(Items from a dataset)

# # # #

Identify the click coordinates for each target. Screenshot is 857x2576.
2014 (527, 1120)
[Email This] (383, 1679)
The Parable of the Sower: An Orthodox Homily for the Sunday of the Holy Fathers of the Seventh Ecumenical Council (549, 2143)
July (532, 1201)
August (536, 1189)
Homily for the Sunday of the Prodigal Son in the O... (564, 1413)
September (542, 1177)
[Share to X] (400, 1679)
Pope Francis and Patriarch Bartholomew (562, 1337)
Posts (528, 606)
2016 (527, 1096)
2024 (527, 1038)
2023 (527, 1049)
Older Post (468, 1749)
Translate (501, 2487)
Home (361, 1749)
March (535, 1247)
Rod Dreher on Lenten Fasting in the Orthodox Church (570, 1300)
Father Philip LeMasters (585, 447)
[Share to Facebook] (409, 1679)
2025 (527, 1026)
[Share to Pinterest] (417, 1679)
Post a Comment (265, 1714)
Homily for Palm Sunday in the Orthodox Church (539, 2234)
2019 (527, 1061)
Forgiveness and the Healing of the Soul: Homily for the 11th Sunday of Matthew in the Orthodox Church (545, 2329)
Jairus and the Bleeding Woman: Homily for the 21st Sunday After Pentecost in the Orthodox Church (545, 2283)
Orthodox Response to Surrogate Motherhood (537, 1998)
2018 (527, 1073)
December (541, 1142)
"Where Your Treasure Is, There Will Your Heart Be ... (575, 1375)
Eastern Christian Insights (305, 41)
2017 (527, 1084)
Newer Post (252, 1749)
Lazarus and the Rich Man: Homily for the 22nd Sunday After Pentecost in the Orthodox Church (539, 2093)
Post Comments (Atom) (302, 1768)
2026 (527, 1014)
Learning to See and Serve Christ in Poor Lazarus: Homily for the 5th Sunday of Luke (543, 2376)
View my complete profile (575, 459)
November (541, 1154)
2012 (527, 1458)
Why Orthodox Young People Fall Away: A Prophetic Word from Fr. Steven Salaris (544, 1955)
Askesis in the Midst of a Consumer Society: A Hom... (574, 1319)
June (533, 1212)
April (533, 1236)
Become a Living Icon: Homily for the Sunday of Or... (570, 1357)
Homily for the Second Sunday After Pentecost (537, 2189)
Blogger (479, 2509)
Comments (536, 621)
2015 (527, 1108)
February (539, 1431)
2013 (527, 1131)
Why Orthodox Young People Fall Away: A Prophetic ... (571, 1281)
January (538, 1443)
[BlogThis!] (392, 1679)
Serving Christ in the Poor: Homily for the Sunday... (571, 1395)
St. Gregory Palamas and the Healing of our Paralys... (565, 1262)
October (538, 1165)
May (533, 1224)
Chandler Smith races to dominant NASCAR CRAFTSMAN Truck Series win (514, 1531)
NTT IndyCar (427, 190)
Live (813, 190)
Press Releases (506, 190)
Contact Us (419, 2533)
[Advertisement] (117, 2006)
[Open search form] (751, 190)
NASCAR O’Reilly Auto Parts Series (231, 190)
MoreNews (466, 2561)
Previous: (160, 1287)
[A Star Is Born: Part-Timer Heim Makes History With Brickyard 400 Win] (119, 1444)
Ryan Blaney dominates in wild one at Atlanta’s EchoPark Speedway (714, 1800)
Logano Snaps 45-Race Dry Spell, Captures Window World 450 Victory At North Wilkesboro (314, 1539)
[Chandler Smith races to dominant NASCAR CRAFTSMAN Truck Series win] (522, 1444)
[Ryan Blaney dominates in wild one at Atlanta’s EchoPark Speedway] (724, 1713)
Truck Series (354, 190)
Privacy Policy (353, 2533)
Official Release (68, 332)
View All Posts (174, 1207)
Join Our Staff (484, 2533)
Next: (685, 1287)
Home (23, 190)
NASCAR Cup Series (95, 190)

# # # #

**Exercise objective:** Spot the lines above that mention "Church" and copy them.

**Answer:**
Rod Dreher on Lenten Fasting in the Orthodox Church (570, 1300)
Homily for Palm Sunday in the Orthodox Church (539, 2234)
Forgiveness and the Healing of the Soul: Homily for the 11th Sunday of Matthew in the Orthodox Church (545, 2329)
Jairus and the Bleeding Woman: Homily for the 21st Sunday After Pentecost in the Orthodox Church (545, 2283)
Lazarus and the Rich Man: Homily for the 22nd Sunday After Pentecost in the Orthodox Church (539, 2093)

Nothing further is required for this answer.